Ying Yang-Jet Li: O tek eli arkasında
dövüşen adam gitmiş; yerine kolay dayak yiyen, “yarım adam” diye dalga geçilen
birisi gelmiş. Filmin heba ettiği isimlerden biri olmuş Jet Li. Daha zekice
kullanılabilirdi senaryoda. Gunnar ile olan dövüş sahnesi filmin
enstantanelerinden.
Tool- Mickey Rourke: Stallone’nin
aksine, zamanın kendisine hor davrandığı her halinden belli olan Rourke, en az
Lee kadar usta bir bıçak atıcısı olan, Schizo’nun eski takım arkadaşı, dövme
ustası Tool karakteriyle karşımızda. Artık emekli izlenimi veren aktör, bundan
daha tempolu bir rolü de sırtlayamazdı zaten. Filmin yalnızca başlarında ve
sonunda görünmesine rağmen oyunculuğu sayesinde hafızalardaki yerini alıyor.
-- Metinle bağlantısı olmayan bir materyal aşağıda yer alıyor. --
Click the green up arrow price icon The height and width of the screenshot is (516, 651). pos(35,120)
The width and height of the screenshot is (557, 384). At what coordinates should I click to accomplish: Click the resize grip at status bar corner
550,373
Hafızalara kazınmasının bir diğer nedeni de botoks ve estetik fışkıran yüz
hatları.
Trench-Arnold Schwarzenegger, Mr.
Churc-Bruce Willis: Filmin ateş almaya gelmiş oyuncuları. Herhalde sırf
afişte isimleri yazıyor, seyirciye ayıp olmasın diye bir iki karede
görünmüşler. Ya da isimlerini yazdık, bari bir iki karede gözüksün demişler. Böylesine
basit bir rol için koskoca California Valisini boşuna kaldırmışlar koltuğundan.
Keza Willis de daha tatmin edici bir karakteri oynayabilirdi. Çünkü o
kapasitesi var hâlâ. Henüz emeklilik modunda değil.
Dan Paine- Steve Austin: Kötü adam rolü
yerine Schizo’nun ekibinde görmek istediğim bir isimdi. İyi bir rol çıkarmış
olmasına rağmen bende “kötü adam” izlenimi uyandıramadı bir türlü. Randy
Couture’ dan olur, Dolp Lundgren’den olur, Rourke’dan olur, hatta Jet Li’en
bile olur ama Austin’den olmamış işte.
Ne kadar insan azmanı da olsa kötülük karakteri taşımıyor. Hulk Hogan
gibi. Onu kötü rolde düşünebiliyor musunuz?
Stallone hâlâ
Rambo filmlerindeki Vietnam etkisinden kurtulamamış olacak ki çok benzer bir
mekânda geçen, benzer bir konuyu işlemiş. İki asker, orduya karşı… Mahsur kalmış
bir kız, aşk mı merhamet mi olduğunu anlayamadığımız bir duygu ve bunu
tetikleyen kurtarma operasyonu.
Kısaca film
benim beklentilerimi karşılamadı. Çünkü insan bu kadrodan daha farklı bir film
görmeyi umuyor. Filmin başrollerinde yalnızca Sylevester Stallone ve Jason
Statham olsaydı “Harika film” derdim. Ama bu filmi izlerken Brezilya Milli
Takımını izlemeye gidip vasat bir futbol seyretmiş gibi oluyorsunuz. Fakat sırf
görsel efektleri ve aksiyon sahneleri için bile izlenmeye değer.
Söylediğim
gibi, ben umduğumu bulamadım. Çünkü hayalleriniz ne kadar büyükse hayal
kırıklıklarınız da o kadar büyük olur.